> _Supplied records_
>>>

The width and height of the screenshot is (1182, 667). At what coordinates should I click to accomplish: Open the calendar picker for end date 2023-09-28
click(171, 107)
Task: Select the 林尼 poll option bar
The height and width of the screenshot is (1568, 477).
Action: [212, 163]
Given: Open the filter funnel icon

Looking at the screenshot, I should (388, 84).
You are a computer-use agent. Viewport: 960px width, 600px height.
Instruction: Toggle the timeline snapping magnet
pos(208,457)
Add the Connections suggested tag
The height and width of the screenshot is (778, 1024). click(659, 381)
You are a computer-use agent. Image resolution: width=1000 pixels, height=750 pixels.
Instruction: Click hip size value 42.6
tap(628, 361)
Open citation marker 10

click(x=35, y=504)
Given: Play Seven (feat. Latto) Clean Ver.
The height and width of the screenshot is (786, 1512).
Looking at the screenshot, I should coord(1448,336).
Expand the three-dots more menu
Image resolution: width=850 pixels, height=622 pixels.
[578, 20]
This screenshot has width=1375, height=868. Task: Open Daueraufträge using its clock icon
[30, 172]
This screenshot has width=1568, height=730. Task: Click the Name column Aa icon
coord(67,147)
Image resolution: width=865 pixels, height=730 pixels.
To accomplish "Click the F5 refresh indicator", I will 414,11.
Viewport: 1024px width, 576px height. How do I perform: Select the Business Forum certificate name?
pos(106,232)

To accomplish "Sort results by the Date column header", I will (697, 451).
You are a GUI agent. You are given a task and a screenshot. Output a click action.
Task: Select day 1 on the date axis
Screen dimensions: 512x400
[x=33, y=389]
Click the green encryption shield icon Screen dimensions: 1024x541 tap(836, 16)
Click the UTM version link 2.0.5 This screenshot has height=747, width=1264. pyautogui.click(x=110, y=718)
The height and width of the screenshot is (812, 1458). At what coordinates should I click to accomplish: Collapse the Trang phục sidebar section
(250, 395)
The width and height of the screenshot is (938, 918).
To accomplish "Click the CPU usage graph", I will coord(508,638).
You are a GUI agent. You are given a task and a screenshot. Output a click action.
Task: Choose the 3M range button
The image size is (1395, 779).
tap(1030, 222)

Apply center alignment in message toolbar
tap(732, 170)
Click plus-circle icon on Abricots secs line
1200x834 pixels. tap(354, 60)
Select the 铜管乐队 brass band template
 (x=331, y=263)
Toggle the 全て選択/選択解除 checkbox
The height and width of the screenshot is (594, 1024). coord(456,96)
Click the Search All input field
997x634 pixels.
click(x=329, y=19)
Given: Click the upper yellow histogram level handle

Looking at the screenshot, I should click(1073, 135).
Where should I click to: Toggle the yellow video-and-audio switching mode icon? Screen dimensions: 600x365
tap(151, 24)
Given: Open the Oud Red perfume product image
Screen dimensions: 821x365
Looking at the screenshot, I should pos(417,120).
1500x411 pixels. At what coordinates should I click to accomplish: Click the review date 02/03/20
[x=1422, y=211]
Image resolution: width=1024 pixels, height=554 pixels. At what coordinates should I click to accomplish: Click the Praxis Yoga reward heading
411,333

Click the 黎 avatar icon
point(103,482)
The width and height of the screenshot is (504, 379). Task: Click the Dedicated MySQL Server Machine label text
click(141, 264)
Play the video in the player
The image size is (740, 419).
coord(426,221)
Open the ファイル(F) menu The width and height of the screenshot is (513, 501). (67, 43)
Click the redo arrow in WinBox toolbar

<<<

> _Exercise brief_
If a line in the material above contains "Play", show that line.

> _Exercise response_
Given: Play Seven (feat. Latto) Clean Ver.
Play the video in the player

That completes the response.